その理由としては妊孕性(妊娠のしやすさ)の観点から、1)卵子の質と数、2)女性ホルモンの量、3)身体の健康面、が挙げられます。
1)卵子の質と数
女性は生まれたときにすでに一生分の卵子を持っており、月経のたびに数が減っていきます。
さらに35歳ごろから卵子の質の低下も徐々に始まるため、胎児に染色体異常が起こる可能性が増え、それにともなう流産の確率も高くなります。
2)女性ホルモンの量
女性ホルモンは妊娠・出産のために必要不可欠ですが、20代~30代前半をピークに35歳ごろから卵巣機能の低下とともに徐々にその分泌量も減少します。
3)身体の健康面
体力や体調面で考えると、個人差が大きくなります。
妊娠や出産、育児にはご自身の健康と体力が重要ですが、30代後半でも病気やケガがなく、運動習慣があり健康的な人がいれば、20代前半でも生活習慣が乱れ、月経周期が不安定な人もいます。

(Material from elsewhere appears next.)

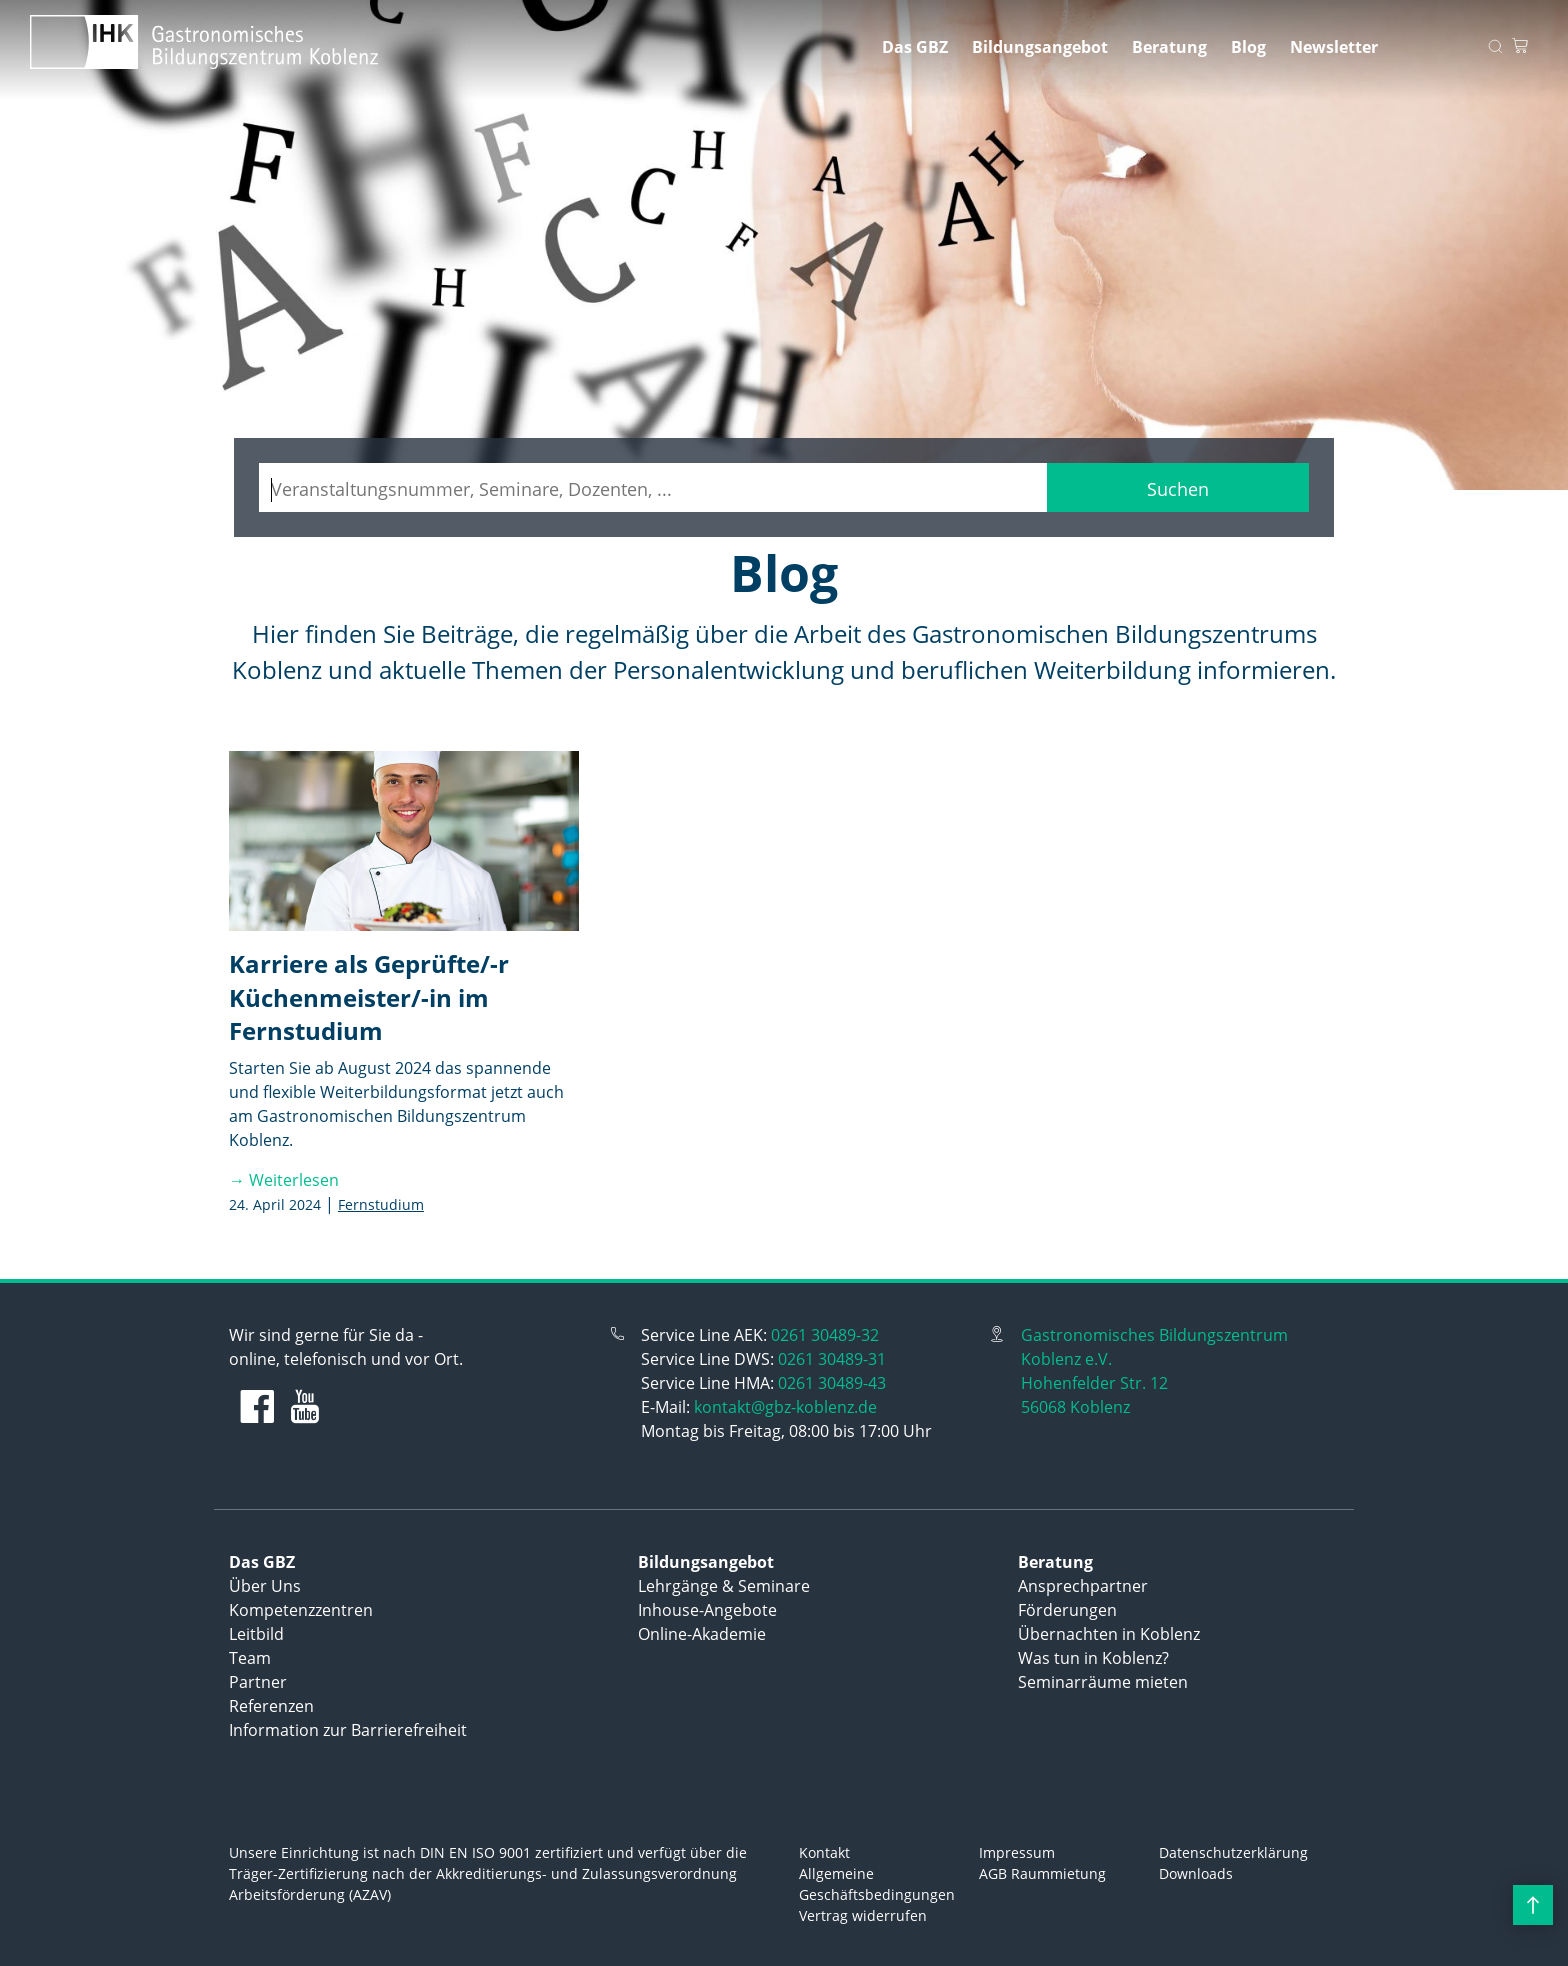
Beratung (1169, 47)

生活習慣病や婦人科系の病気などがあると妊娠・出産時のトラブルが起こりやすくなります。
まとめ
高齢出産では胎児に染色体異常が起こりやすくなるほか、難産や妊娠合併症など母体へのリスクも高くなります。
卵子の老化や女性ホルモンの減少など、加齢には抗えない部分もありますが、食習慣の見直しや生活リズムを整えることなど、高齢出産のリスクを減らすために出来ることもあります。
どの年齢でも妊娠・出産について心配なことや不安なことはたくさんあるでしょう。
「できれば子どもが欲しい」と思っている35歳以上のカップルは、協力して妊娠・出産に望めるよう不安解消のためにライフプランをよく話し合ってみてください。
早く可愛い我が子の笑顔に出会えることを心より願っています。